USDA APHIS helps care for animals in wake of Hurricane Harvey

APHIS veterinarians are working alongside Texas Animal Health Commission.

USDA’s Animal and Plant Health Inspection Service (APHIS) is providing emergency assistance in caring for livestock and pets Texas and Louisiana in the immediate aftermath of Hurricane Harvey.

“APHIS has a long history of providing emergency support in the wake of hurricanes and other natural disasters to help producers as well as members of the public and their pets,” said Kevin Shea, Acting Under Secretary for USDA’s Marketing and Regulatory Programs.  “While we always hope our services will not be needed, we have a trained cadre of first responders who stand ready to support our partners on the ground and assist local communities in times of crisis.” 

On the livestock front, APHIS veterinarians are working alongside the Texas Animal Health Commission (TAHC) to conduct on-site assessments to document the needs of producers whose ranches were in the path of the storm.  All needs assessments are being shared directly with the joint State-Federal Emergency Operations Center for tasking in order to provide prompt assistance.  Information about protecting household pets and service animals can be found on APHIS’ Animal Care Emergency Programs webpage.

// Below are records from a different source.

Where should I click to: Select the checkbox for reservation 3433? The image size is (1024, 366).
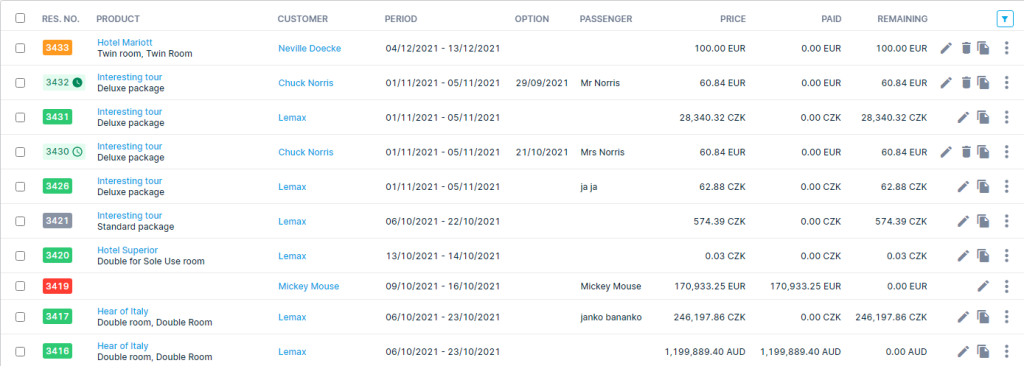coord(20,48)
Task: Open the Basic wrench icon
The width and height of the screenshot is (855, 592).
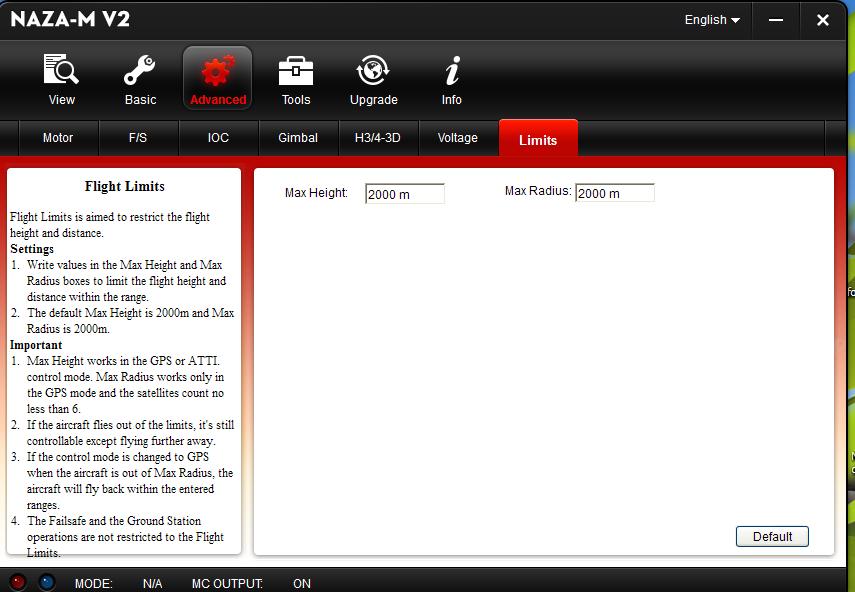Action: (x=140, y=73)
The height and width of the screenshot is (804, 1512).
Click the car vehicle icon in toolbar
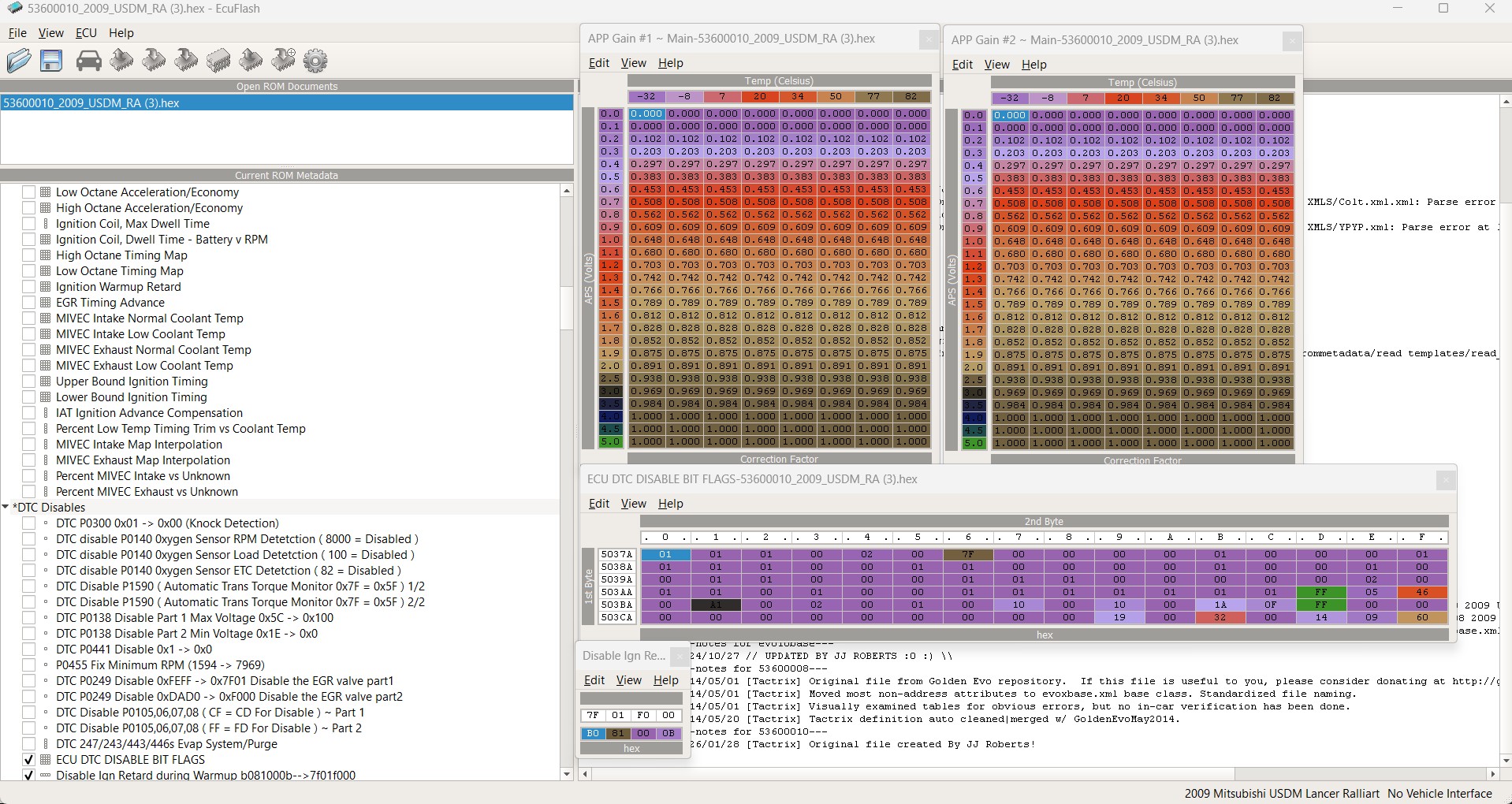pos(88,61)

In addition to manpower, APHIS has boats and aircraft that are fueled and ready to assist not only with evacuations of people and their pets but also to help deliver food and other supplies to stranded livestock to ensure their welfare until flood waters recede.  Should it be necessary in the coming days, APHIS has the expertise to assist with carcass removal and disposal as well.

APHIS’ Animal Care program, which oversees the welfare of certain animals that are exhibited to the public, bred for commercial sale and used in medical research, is also actively involved in the hurricane response effort.  In addition to providing technical assistance to local regulated facilities to help them prepare for potential hurricane damage and flooding, AC inspectors are now checking those facilities that were in the path of the storm to assess damage and ensure the welfare of their animals.

In addition, APHIS is charged with providing technical assistance and subject-matter expertise on the safety and well-being of household pets during disasters.  The agency serves as a critical connector between state and federal responders and the National Animal Rescue and Sheltering Coalition, established in the wake of Hurricane Katrina, as well as non-governmental and private organizations that have vital resources to contribute in an emergency.  APHIS currently has staff deployed to emergency operations centers in both Texas and Louisiana and has already helped make available 25 tons of pet food that is en route to meet immediate needs in affected areas and ensure additional food is available as necessary.  APHIS is also actively participating in federal feeding, sheltering, and housing task forces that have been established in order to provide pet-related expertise and logistical support in keeping with our commitment to preserve the human-animal bond when disaster strikes.